**EXERCISE DESCRIPTION**
Reproduce word for word the lines of the records below, beginning with the line that contains "Click the Bitcoin" and continuing through the line that contains "click(x=22, y=193)", with both of those lines included.

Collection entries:
*-*-*

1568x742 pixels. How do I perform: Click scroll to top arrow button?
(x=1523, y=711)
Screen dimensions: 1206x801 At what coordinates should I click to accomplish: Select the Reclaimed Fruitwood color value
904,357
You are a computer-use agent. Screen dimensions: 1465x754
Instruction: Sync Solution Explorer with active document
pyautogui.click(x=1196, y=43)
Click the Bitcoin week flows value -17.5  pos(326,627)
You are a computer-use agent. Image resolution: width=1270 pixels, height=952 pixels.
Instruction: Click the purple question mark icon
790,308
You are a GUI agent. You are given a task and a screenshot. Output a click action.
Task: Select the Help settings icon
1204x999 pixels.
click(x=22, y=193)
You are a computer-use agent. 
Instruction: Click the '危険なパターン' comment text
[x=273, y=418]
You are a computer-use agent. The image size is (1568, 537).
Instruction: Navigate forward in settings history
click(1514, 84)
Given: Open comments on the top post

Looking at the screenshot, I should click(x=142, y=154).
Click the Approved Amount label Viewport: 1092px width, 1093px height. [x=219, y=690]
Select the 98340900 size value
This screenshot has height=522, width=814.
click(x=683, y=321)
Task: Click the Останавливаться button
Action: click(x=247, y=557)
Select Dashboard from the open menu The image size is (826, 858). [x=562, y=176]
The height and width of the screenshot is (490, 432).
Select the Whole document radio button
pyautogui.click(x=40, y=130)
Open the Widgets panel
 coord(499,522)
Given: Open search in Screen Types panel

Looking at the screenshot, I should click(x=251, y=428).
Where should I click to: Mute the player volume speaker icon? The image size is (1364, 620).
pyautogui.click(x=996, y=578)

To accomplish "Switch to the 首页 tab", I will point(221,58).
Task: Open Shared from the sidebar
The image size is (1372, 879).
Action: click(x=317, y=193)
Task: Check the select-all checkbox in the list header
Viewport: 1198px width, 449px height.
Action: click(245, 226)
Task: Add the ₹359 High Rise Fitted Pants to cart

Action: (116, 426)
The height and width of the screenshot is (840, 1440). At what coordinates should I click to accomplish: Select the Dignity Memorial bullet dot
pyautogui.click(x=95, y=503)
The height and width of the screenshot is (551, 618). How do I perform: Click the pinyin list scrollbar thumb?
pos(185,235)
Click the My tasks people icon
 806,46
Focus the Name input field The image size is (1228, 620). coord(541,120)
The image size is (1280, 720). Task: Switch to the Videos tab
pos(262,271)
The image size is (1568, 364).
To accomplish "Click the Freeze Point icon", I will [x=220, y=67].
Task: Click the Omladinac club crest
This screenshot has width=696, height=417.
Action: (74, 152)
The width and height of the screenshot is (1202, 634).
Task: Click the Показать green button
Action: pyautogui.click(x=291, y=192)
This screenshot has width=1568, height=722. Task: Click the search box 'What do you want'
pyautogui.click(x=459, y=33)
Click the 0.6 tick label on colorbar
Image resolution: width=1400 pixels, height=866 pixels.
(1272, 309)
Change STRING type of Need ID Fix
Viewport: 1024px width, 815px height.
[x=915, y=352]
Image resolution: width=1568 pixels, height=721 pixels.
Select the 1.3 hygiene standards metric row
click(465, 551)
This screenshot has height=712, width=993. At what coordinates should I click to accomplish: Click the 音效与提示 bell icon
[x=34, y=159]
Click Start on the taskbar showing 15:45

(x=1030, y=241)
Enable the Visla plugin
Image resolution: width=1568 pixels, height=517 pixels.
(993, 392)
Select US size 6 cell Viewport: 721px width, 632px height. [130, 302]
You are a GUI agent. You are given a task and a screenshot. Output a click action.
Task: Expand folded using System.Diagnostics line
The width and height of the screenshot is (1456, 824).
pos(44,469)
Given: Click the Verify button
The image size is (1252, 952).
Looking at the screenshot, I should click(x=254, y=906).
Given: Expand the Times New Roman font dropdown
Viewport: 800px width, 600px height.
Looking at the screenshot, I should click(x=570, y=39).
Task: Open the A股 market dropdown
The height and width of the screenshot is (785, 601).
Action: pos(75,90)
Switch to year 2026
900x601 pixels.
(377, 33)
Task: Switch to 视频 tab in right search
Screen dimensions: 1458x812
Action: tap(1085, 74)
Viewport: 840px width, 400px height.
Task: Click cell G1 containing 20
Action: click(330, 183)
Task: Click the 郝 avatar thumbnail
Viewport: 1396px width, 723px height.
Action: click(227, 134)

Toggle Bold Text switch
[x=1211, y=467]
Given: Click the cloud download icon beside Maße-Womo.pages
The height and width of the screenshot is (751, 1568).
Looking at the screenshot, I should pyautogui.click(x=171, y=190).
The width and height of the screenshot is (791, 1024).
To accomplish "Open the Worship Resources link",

*-*-*

**TASK SOLUTION**
Click the Bitcoin week flows value -17.5  pos(326,627)
You are a computer-use agent. Image resolution: width=1270 pixels, height=952 pixels.
Instruction: Click the purple question mark icon
790,308
You are a GUI agent. You are given a task and a screenshot. Output a click action.
Task: Select the Help settings icon
1204x999 pixels.
click(x=22, y=193)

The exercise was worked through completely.